··· Exercise material ···

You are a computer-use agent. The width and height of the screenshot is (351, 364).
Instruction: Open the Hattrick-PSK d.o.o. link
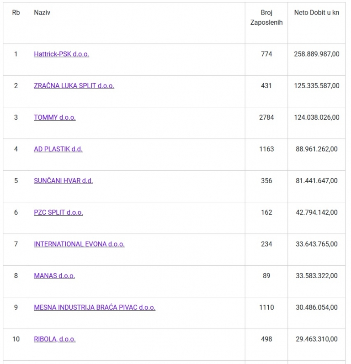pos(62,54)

···
··· Exercise material ···

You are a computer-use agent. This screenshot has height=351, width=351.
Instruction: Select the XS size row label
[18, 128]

···
··· Exercise material ···

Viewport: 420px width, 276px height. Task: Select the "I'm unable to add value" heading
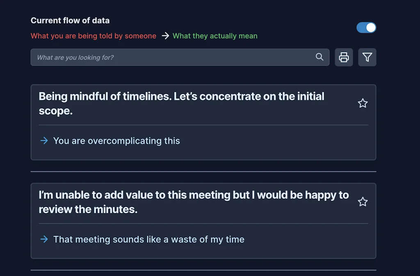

···

Pick out each line above that includes "computer" and show it.

You are a computer-use agent. The width and height of the screenshot is (351, 364).
You are a computer-use agent. This screenshot has height=351, width=351.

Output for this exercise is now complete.